A panel discussion was held to raise awareness among girls and women about diabetes and provide helpful tips on prevention and management
WomenLift Health partnered with ETI, a public health development consulting organisation committed to enhancing access to healthcare, especially for the vulnerable and marginalised, and DIWAS, an organisation that builds understanding in regards to the scope of the problem of diabetes and its impact on women, to raise awareness among girls and women about diabetes and provide helpful tips on prevention and management.
The panellists included Dr Samukeliso Dube, Executive Director, FP2030; Dr Shagun Sabarwal, South Asia Region and MEL Director, WomenLift Health; Dr CS Pramesh, Director, TATA Memorial Hospital; Dr Shinjini Bhatnagar, Professor of Eminence, Translational Health Science and Technology Institute; Dr Ayesha Chaudhary, Consultant, World Bank and Dr Sathya Sriram, CEO, Preventive Health, Apollo Hospitals. The webinar was moderated by Dr Usha Sriram, Founder, DIWAS and Dr Sukriti Chauhan, CEO, ETI.

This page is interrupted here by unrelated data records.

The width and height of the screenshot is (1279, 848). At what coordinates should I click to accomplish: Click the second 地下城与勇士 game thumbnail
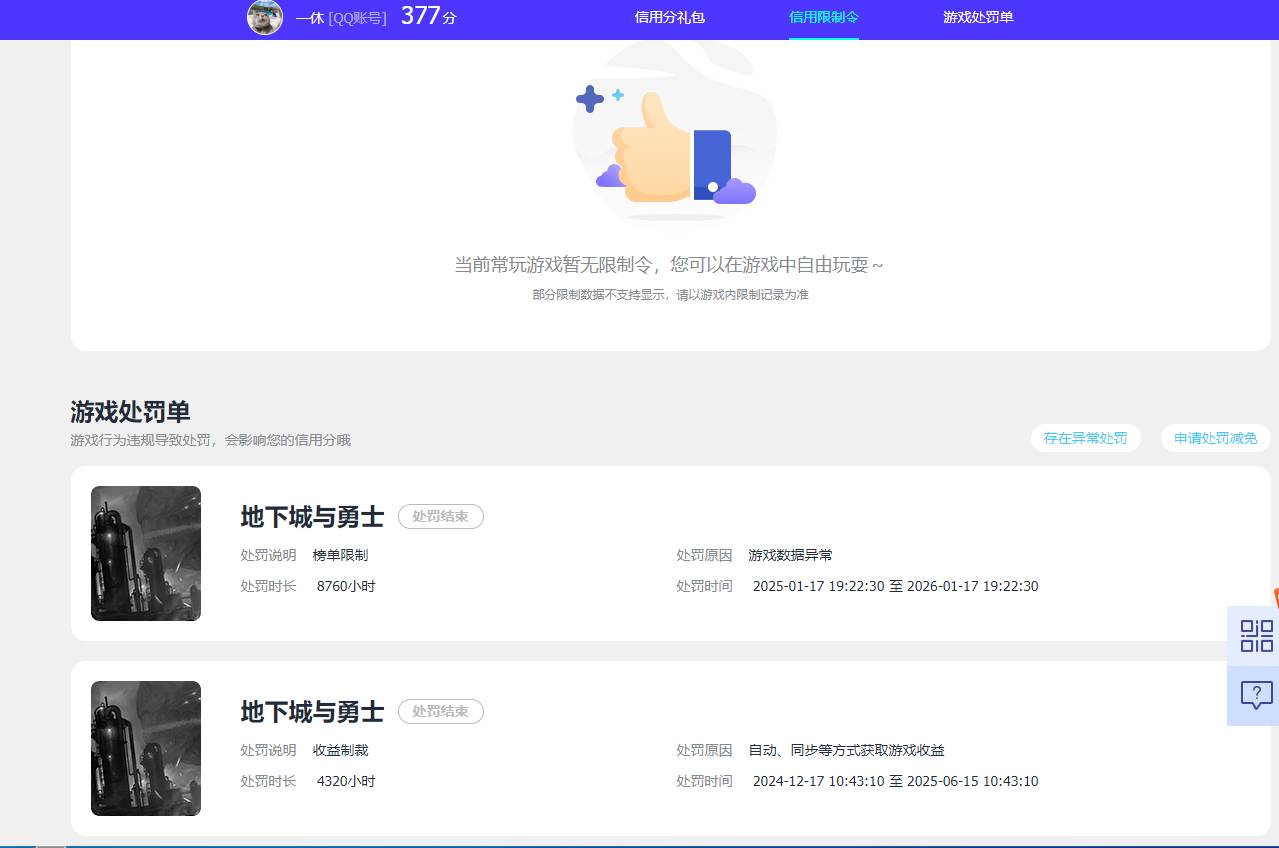[145, 748]
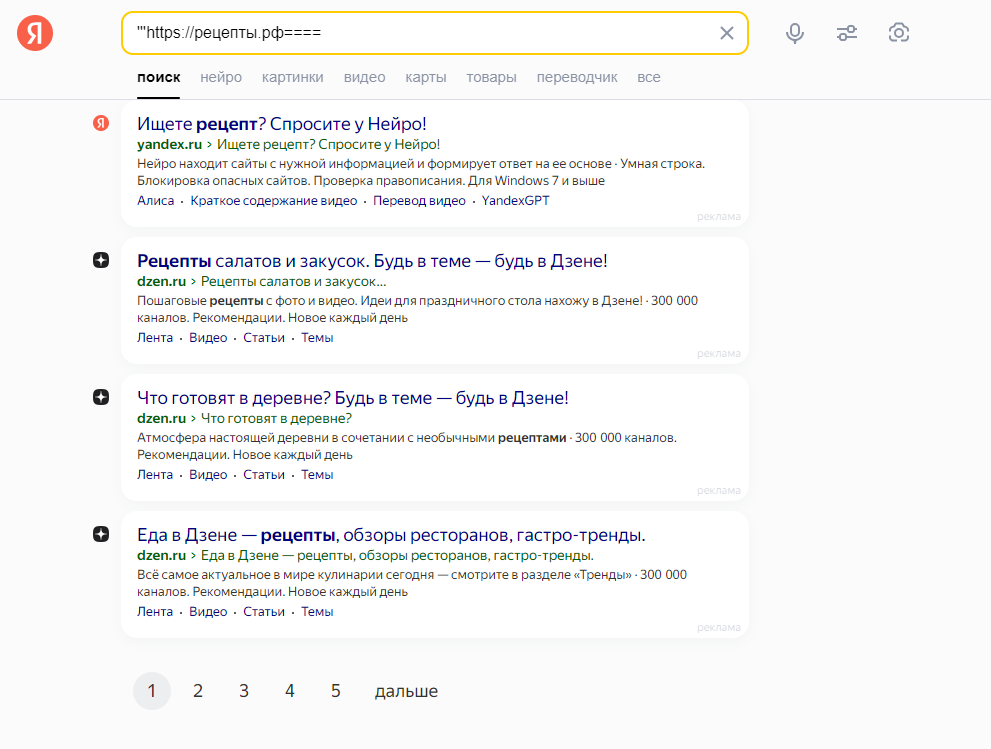This screenshot has width=991, height=749.
Task: Open search settings sliders icon
Action: coord(847,33)
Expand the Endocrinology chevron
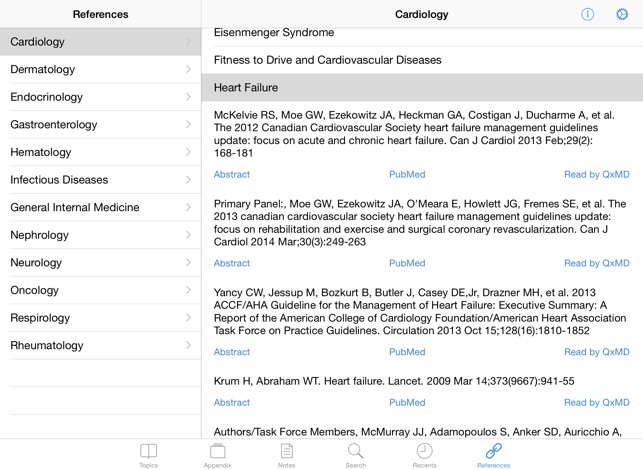 188,97
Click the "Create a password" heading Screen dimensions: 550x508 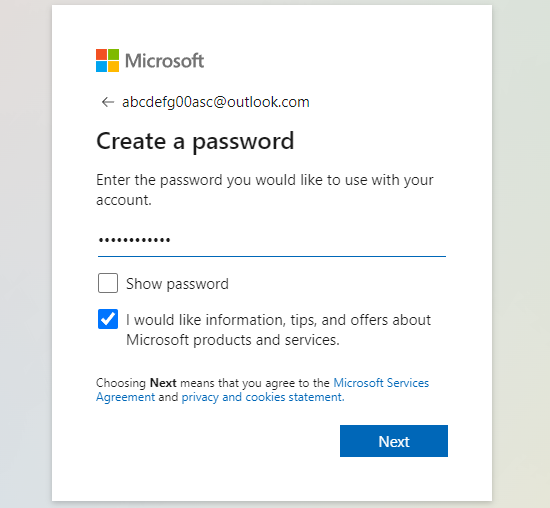(195, 141)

The panel discussion began with Dr Dube highlighting the challenges for women in STEM at a global level. Dr Dube said, “The biological makeup enables women to have children, but that should not be their destiny however everyone makes choices for her keeping this in mind. I believe this femininity should be enhanced. The increased funding in STEM has not necessarily led to more women. Funding opportunities must chart a pathway for the most vulnerable. There should be funding that creates workspaces that are conducive to women’s development and success. The issue should also be dealt with at the policy level – looking at issues like family planning, and contraception which would help women to choose for themselves.”
Dr Sathya Sriram, highlighting the differences between the West and East when it comes to women’s leadership said, “The West offers a vastness of opportunity, and allowed flexibility in choosing what to do after. When I came to India, I felt the need to prove my credibility constantly – from what I spoke to what I wore. However, I saw a similarity in both geographies when I wanted to come back to work after having a child. In both places, my commitment was questioned.”

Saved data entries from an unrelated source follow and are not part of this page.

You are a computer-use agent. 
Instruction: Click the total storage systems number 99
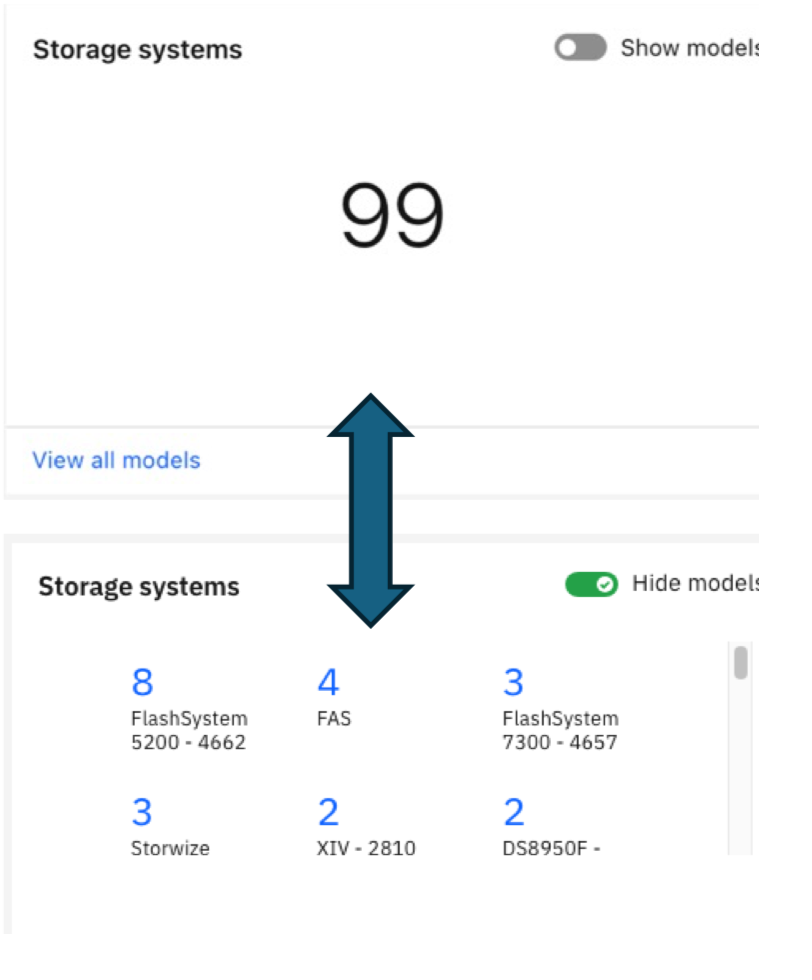pos(391,216)
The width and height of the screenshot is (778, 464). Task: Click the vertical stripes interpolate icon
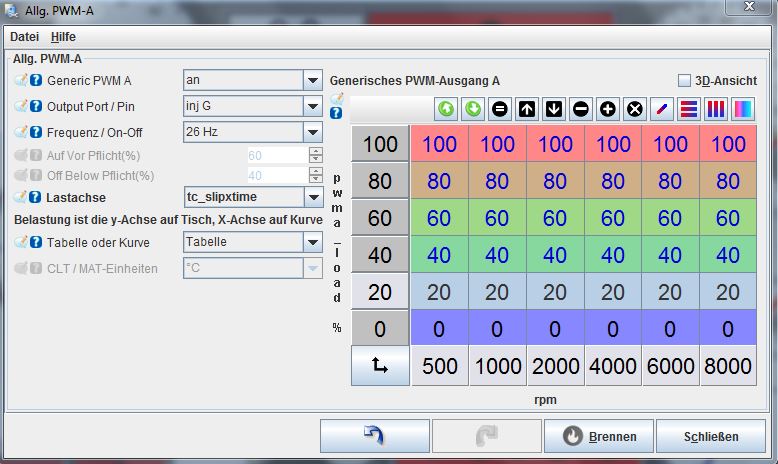[x=716, y=110]
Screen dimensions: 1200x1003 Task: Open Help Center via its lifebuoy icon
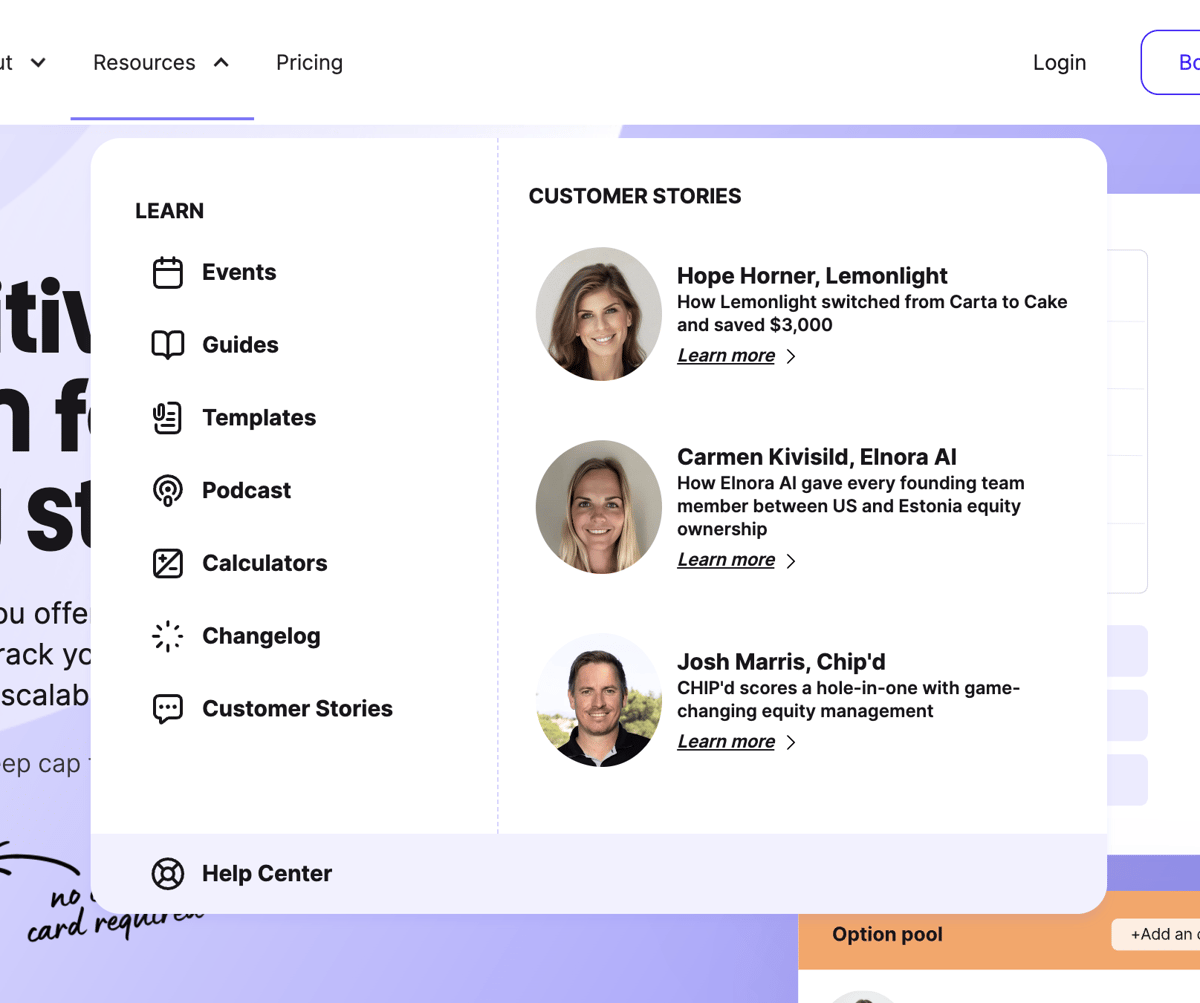pyautogui.click(x=168, y=873)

Adding to this, regarding the global representation of Indian women in STEM, Dr Chaudhary shared her experiences, “There is a traditional box of leadership, and this concept has always troubled me. It is important that leadership training is provided to redefine what leadership is, and equitable platforms are created so everyone can be taken along. When discussing representation, Indian women need to be a part of global platforms since it allows one to overcome internal or external barriers.”

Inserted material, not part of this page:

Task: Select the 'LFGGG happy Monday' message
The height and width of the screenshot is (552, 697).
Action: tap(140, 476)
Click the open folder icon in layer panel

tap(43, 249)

The discussion moved to focus on re-designing goals and building an inclusive future. Dr Bhatnagar said, “There are aspiring young women who want to get into health, but the infrastructure is not ready to provide that support, as the focus remains on meeting goals. These women do not readily have information, and it is these women that require the most support. To help these women to grow, it is important to involve the family.”
Speaking about the work done by WomenLift Health, and the need to create gender-sensitive investments, Dr Shagun stated, “It is important for the leadership to be inclusive. Health is a female-dominated profession, with more than 75 per cent of the workforce being composed of women. Yet when we go up the career ladder, women start to disappear and are not seen in places where important decisions are being taken. WomenLift Health looks at it through 3 levels – individual, institutional, and societal which need to work together for women’s leadership. It is also important to acknowledge intersectionality in this case – and keep the social identities of caste and class.”
The webinar prioritized the need for taking the men along and ensuring accountability while envisioning an inclusive future. Dr Pramesh, sharing his experience mentioned, “Whether for good or for bad, there are more men in leadership positions, and this must be leveraged. Men and women have different career trajectories, and it is important to make sure infrastructural adjustments are made to level the playing field. This can be about something as simple as the provision of sanitary napkins, menstrual leaves, or crèches. I think men in positions of leadership should ask themselves if there is a woman that can be an alternative to the person I have selected, and this comes down to career opportunities, leadership, speaking position.”